Der andere Grund, wieso Fachleute wie Möller gegenüber dem Ausstieg mit E-Zigaretten skeptisch sind: Bleibt die Nikotinsucht bestehen, könnte die Rückfallgefahr erhöht sein. «Das werden künftige Auswertungen der Studie zeigen», entgegnet Studienleiter Auer. Für ihn ist aber unbestritten, dass E-Dampfer weniger schädlich sind als herkömmliche Tabakzigaretten. Bei den Zigaretten seien vor allem die Verbrennungsprodukte gesundheitsschädlich, weniger das Nikotin, sagt er. «Und man weiss schon viel über die Aromen, und sie werden weiter untersucht.»
Nikotin ist im Gegensatz zum Tabak nicht tödlich
Auch für Auer sind E-Dampfer nicht die Lösung – aber eine Massnahme zur Schadensminderung für Raucherinnen und Raucher.
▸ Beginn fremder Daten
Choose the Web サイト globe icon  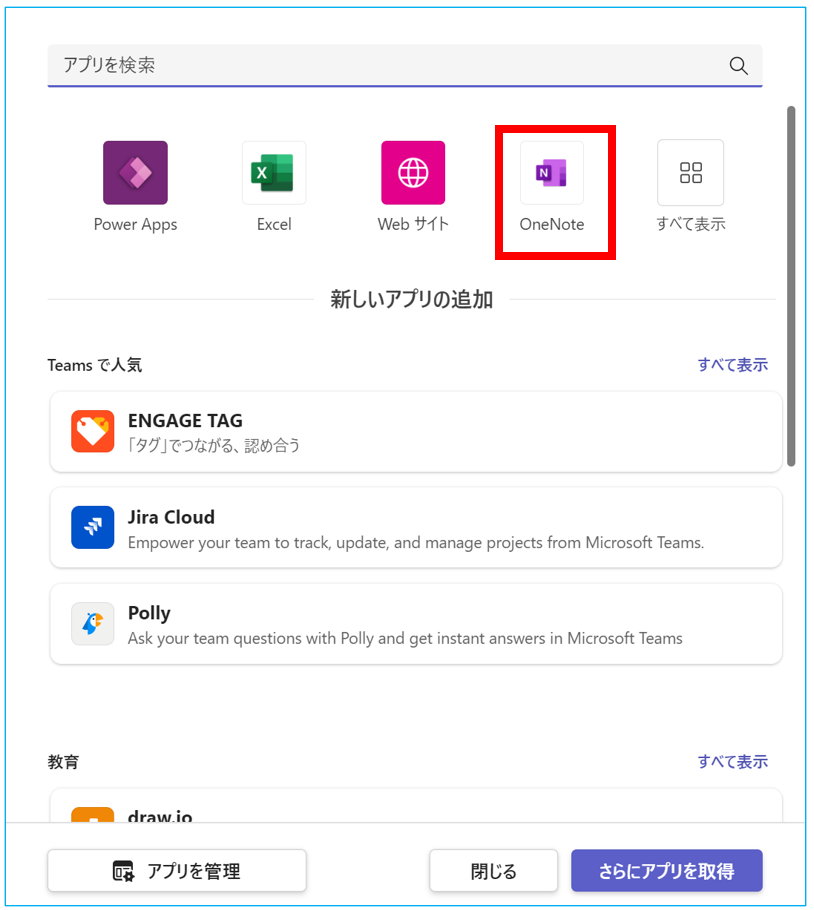[413, 173]
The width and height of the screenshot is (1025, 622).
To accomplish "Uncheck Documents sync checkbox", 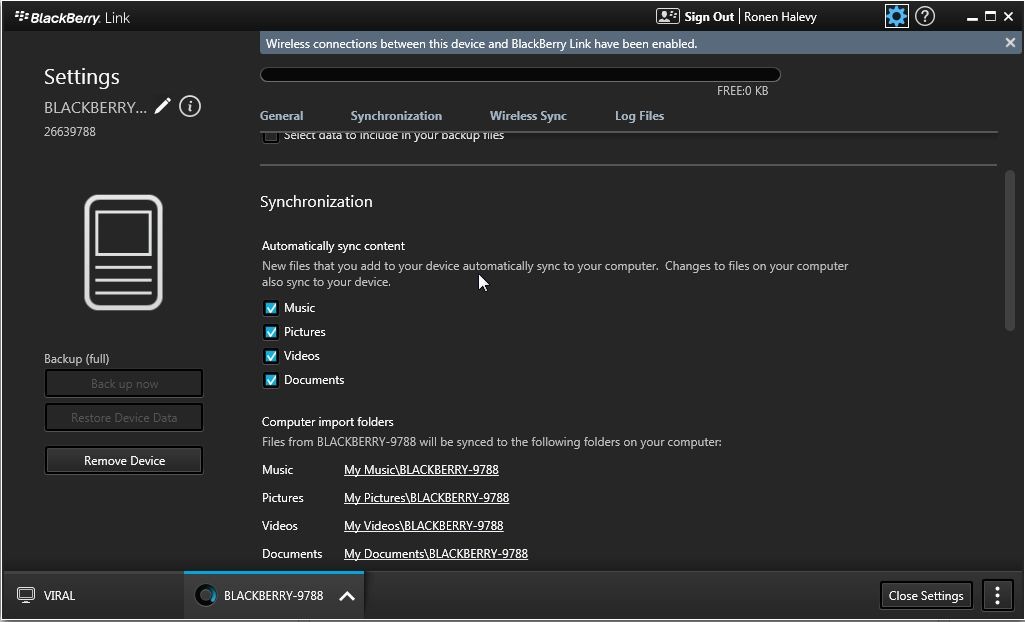I will pos(271,380).
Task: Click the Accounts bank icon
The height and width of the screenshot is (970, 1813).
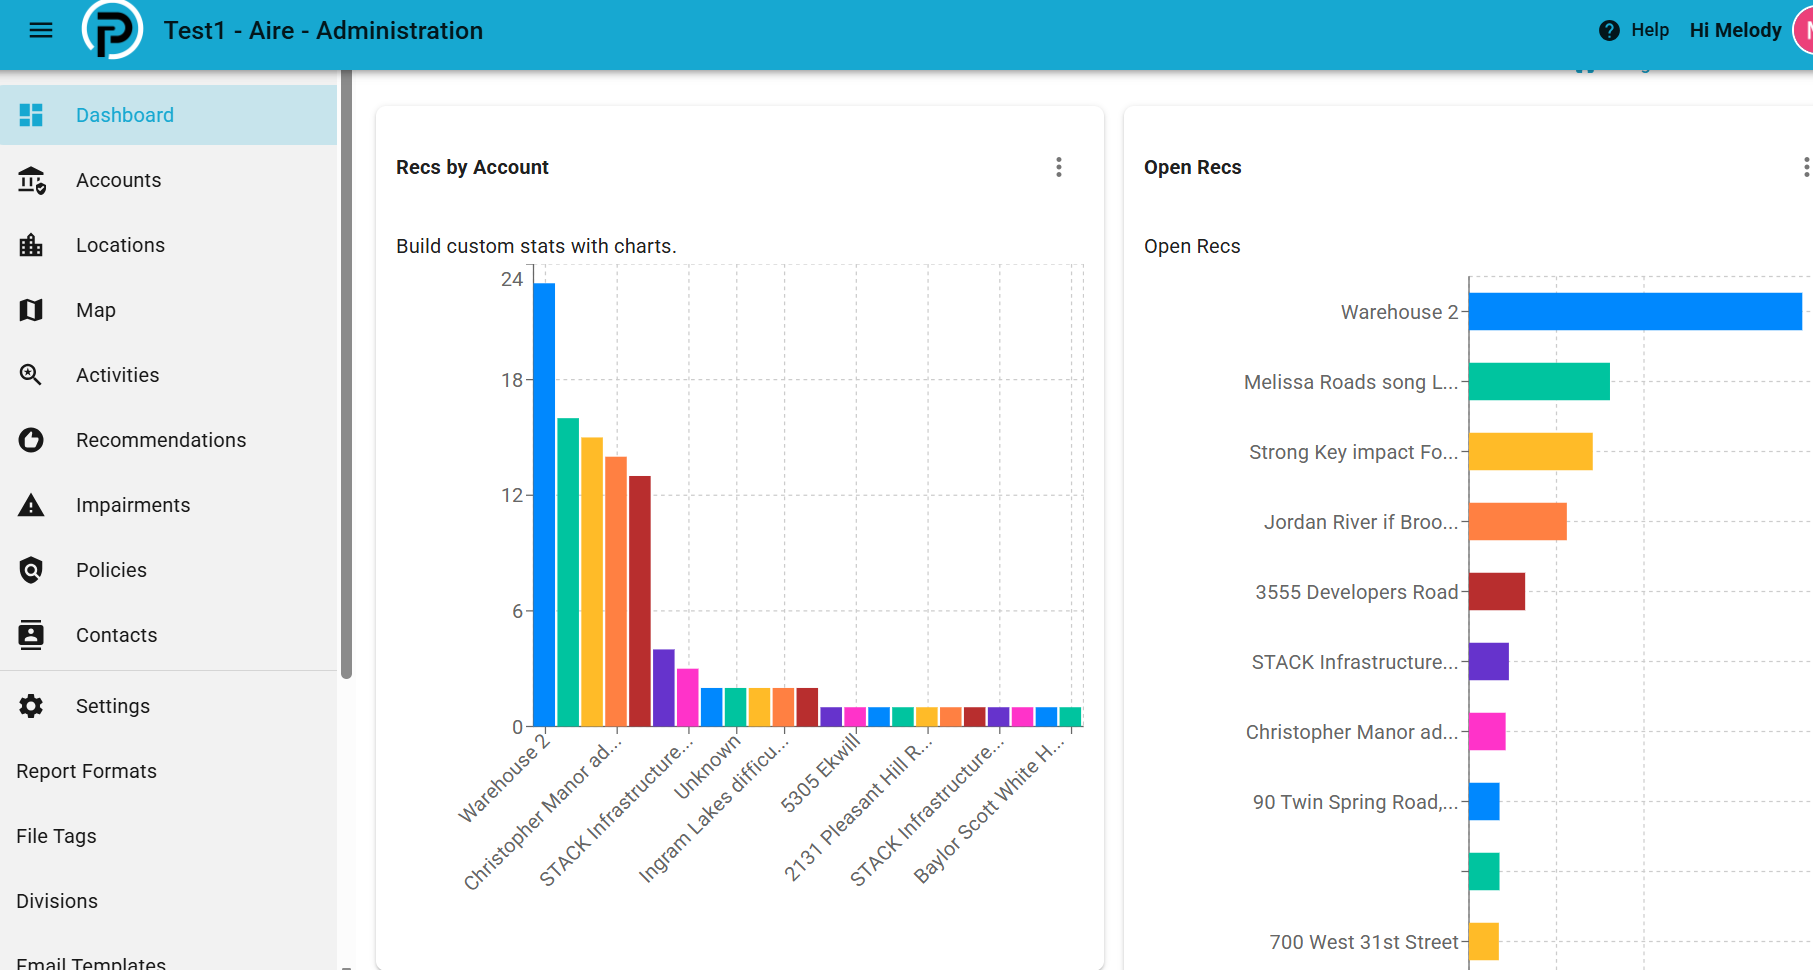Action: 31,180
Nikotin sei im Gegensatz zu Tabak nicht tödlich, löse aber ein Suchtverhalten aus. «Das ist eher eine Frage der Werthaltung als eine medizinische», sagt der Mediziner. «Es geht um die Einstellung zu Sucht und wie wir als Gesellschaft mit Nikotin umgehen.»
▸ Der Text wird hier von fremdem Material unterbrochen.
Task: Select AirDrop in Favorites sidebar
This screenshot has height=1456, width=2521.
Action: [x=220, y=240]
Darüber hinaus ist es ein wichtiges Ziel der Studie, zu ermitteln, wie sicher die E-Dampfer sind, wenn sie im Rahmen einer Rauchstoppberatung und über längere Zeit konsumiert werden. Im Beobachtungszeitraum von sechs Monaten wurden jedenfalls keine besorgniserregenden Nebenwirkungen beobachtet. Milde Folgen wie gereizte Atemwege waren bei den E-Dampfern häufiger, da das Nikotin aus den Liquids den Hals stärker reizt als bei herkömmlichen Zigaretten. Dafür hatten die Teilnehmenden in der Kontrollgruppe mehr Husten oder Auswurf.
Die Resultate der Schweizer Studie passen zu denen früherer Studien. Die im Januar aktualisierte Analyse aller verfügbaren Daten durch das unabhängige Wissenschaftsnetzwerk Cochrane Collaboration kommt ebenfalls zum Schluss, dass der Rauchstopp mithilfe von E-Zigaretten erfolgreicher ist als klassische Nikotinersatztherapien oder Verhaltensunterstützung. Allerdings sind die konkreten Zahlen tiefer als bei der Schweizer Studie: Von 100 Personen waren nur zwischen vier und zehn während sechs Monaten erfolgreich beim Rauchstopp. Das dürfte aber damit zusammenhängen, dass die Rahmenbedingungen in den Studien jeweils sehr unterschiedlich sind. «Die Daten deuten heute klar darauf hin, dass E-Dampfer bei der Rauchstopp-Beratung unbedingt als mögliche Option einbezogen werden sollten», sagt Auer.